*** Opening MATERIAL FOR THIS EXERCISE ***
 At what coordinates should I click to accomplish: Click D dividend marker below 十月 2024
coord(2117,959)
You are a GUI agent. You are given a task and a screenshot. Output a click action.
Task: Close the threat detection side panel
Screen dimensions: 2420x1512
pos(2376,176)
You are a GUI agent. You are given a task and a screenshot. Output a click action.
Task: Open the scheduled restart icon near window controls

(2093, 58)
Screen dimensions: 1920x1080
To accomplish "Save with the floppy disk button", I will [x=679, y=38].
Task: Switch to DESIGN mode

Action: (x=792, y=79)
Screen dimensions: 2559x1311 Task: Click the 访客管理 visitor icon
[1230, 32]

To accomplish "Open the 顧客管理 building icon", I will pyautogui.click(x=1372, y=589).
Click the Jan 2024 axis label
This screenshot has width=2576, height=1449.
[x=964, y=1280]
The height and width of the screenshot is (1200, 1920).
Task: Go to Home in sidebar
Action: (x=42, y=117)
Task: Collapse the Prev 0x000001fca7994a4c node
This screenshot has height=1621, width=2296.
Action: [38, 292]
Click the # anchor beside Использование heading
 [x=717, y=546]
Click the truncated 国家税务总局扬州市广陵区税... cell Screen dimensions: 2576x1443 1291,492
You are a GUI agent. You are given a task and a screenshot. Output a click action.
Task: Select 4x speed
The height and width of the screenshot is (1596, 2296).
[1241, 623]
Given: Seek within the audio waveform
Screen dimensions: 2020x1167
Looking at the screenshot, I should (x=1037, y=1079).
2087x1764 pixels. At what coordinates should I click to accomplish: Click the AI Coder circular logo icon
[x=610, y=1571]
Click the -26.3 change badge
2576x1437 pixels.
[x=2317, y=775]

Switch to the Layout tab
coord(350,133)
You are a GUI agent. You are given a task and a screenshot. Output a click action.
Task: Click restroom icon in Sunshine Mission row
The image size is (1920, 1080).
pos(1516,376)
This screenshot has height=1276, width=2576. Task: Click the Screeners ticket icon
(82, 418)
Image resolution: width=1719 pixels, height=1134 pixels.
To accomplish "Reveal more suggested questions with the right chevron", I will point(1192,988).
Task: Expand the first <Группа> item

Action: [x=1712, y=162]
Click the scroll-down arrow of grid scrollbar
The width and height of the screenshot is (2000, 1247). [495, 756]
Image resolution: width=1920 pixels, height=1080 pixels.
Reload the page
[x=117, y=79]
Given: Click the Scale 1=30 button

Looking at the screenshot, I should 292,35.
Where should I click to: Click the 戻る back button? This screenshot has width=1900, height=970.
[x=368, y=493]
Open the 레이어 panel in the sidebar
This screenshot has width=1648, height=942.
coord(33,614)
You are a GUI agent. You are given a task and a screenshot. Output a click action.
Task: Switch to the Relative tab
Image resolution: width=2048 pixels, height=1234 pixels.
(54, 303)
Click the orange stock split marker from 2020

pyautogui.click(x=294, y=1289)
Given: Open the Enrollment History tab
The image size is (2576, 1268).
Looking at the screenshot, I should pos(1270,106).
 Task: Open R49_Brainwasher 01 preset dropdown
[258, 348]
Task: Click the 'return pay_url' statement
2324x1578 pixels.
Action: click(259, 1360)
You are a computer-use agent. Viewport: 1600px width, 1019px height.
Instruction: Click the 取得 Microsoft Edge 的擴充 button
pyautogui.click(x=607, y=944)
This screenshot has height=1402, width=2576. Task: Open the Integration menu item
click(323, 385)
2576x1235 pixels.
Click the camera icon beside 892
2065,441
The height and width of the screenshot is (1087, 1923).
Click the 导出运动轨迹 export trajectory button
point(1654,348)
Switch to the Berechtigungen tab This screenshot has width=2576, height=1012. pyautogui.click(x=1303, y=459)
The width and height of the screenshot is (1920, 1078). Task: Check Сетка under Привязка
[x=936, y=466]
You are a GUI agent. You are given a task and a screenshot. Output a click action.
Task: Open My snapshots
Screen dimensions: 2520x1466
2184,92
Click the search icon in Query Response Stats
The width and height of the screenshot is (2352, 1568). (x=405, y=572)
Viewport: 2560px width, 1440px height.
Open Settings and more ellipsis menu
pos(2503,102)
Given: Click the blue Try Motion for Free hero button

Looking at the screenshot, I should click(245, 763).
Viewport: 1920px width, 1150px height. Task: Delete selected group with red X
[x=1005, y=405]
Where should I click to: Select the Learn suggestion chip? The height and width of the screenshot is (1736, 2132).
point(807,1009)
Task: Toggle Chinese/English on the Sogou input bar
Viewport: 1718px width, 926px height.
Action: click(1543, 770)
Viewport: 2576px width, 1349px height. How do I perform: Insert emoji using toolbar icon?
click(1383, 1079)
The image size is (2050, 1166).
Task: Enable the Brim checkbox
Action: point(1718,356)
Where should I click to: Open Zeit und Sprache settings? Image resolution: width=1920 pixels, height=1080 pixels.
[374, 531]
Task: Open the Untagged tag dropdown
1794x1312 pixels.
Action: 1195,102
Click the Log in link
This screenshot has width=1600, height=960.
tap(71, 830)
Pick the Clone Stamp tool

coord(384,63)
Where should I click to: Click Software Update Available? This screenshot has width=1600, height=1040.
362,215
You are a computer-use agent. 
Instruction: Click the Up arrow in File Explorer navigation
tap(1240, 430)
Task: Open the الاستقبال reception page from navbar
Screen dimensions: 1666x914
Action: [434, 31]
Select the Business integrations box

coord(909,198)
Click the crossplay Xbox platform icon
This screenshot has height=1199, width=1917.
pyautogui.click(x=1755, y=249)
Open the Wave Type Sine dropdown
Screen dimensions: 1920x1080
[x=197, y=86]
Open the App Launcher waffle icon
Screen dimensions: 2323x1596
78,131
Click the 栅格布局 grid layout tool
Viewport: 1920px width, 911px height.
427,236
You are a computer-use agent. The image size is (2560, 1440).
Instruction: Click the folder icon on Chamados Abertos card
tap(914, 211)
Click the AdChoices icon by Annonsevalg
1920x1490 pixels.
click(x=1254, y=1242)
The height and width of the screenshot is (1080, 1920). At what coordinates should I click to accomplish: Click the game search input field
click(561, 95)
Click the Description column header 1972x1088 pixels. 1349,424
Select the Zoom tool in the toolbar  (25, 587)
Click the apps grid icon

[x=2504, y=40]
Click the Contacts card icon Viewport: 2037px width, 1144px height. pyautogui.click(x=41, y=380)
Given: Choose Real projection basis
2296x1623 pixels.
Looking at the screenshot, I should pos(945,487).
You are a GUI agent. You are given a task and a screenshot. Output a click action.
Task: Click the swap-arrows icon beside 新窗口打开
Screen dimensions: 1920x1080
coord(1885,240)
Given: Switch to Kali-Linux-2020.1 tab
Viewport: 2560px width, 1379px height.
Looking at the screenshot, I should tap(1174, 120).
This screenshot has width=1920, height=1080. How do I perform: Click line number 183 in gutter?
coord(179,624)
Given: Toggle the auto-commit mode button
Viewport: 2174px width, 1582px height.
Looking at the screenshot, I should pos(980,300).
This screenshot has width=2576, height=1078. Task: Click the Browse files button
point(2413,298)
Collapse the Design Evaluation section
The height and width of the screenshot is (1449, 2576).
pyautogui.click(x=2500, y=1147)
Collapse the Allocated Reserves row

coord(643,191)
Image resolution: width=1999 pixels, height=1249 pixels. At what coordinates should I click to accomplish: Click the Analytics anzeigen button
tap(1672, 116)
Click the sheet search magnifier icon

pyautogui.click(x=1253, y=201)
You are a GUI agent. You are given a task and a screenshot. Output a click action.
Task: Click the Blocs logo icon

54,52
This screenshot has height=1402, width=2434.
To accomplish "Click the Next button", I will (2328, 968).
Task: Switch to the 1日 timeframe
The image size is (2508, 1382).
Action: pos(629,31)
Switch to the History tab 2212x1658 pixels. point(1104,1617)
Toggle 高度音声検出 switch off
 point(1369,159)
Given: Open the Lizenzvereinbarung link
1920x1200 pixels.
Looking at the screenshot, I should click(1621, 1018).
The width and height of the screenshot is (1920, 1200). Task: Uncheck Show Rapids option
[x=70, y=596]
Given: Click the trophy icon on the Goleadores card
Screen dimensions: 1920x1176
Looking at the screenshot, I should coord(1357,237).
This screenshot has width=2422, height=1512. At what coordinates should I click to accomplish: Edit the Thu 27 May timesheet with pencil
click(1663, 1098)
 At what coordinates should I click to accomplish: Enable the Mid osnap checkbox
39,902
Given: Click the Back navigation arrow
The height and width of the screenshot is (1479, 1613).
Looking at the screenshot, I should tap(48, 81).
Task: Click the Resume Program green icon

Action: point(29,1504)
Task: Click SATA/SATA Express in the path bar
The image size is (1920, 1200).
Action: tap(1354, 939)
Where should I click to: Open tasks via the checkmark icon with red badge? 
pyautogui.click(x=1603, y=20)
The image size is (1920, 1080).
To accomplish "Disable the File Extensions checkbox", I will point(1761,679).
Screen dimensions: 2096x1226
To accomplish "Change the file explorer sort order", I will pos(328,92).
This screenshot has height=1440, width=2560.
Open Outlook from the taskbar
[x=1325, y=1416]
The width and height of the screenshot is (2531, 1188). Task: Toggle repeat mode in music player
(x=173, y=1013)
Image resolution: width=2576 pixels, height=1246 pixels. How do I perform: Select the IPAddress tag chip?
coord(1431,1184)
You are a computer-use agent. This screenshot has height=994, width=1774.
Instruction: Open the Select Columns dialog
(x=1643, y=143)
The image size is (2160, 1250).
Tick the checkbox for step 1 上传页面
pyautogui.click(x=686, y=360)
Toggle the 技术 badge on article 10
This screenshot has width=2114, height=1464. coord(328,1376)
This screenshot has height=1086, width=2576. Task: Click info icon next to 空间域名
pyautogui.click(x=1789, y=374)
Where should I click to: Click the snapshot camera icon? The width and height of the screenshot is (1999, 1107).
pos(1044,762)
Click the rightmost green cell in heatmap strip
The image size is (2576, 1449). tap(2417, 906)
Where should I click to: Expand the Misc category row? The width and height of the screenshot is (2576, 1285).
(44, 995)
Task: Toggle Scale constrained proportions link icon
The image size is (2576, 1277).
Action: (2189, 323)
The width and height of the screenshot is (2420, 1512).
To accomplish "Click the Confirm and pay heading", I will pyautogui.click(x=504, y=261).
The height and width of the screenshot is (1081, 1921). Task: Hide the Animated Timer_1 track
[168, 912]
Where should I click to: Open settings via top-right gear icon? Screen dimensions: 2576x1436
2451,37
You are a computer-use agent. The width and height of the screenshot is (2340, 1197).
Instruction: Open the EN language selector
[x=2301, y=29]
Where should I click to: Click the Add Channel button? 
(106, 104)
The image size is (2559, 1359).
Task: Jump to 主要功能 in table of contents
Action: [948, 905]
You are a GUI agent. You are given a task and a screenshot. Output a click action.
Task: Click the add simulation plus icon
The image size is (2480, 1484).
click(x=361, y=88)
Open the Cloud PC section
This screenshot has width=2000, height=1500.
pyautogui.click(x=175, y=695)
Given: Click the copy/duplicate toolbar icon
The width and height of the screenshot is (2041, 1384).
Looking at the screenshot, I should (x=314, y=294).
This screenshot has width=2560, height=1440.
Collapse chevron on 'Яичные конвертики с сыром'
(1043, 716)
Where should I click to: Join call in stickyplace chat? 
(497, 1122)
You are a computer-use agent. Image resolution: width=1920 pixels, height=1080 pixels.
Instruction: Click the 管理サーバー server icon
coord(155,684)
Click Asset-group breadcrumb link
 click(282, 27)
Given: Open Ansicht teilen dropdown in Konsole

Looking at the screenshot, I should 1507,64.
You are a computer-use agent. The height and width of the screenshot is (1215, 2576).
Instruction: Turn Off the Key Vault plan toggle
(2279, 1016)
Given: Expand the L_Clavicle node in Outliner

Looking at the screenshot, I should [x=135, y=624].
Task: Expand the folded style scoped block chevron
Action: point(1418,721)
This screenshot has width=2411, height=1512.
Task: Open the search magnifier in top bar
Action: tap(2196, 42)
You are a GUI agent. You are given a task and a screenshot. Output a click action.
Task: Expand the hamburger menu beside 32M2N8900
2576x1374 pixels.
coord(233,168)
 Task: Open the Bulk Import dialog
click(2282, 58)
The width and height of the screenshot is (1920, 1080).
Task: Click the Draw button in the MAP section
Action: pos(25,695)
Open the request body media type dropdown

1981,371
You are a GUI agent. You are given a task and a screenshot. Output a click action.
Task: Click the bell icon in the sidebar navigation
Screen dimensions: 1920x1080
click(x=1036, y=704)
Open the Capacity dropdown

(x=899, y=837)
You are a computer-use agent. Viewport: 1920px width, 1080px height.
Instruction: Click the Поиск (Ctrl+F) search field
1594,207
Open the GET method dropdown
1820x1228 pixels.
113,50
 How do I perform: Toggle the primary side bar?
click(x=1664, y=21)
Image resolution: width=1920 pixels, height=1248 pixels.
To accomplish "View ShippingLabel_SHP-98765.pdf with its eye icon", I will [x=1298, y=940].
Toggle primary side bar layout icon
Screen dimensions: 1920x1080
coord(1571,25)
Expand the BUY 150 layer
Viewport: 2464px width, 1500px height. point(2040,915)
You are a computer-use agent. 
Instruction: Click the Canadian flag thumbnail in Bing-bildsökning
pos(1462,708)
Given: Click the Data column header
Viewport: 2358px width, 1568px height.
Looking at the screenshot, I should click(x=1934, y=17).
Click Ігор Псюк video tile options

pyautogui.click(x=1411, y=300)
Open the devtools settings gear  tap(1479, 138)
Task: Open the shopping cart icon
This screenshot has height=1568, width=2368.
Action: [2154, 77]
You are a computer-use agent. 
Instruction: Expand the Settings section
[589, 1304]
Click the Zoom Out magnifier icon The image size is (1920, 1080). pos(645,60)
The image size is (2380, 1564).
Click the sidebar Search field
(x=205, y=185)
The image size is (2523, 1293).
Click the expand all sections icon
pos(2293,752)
*** Closing MATERIAL FOR THIS EXERCISE ***
## DESCRIPTION OF THE TASK
Find the word "computer" in the records and pull out each line that has it.

## SOLUTION TO THIS TASK
You are a computer-use agent. Viewport: 1600px width, 1019px height.
You are a computer-use agent. 
You are a computer-use agent. The image size is (2560, 1440).
You are a computer-use agent. This screenshot has height=994, width=1774.
You are a computer-use agent. The width and height of the screenshot is (2340, 1197).
You are a computer-use agent. Image resolution: width=1920 pixels, height=1080 pixels.
You are a computer-use agent. The height and width of the screenshot is (1215, 2576).
You are a computer-use agent. Viewport: 1920px width, 1080px height.
You are a computer-use agent. 
You are a computer-use agent. 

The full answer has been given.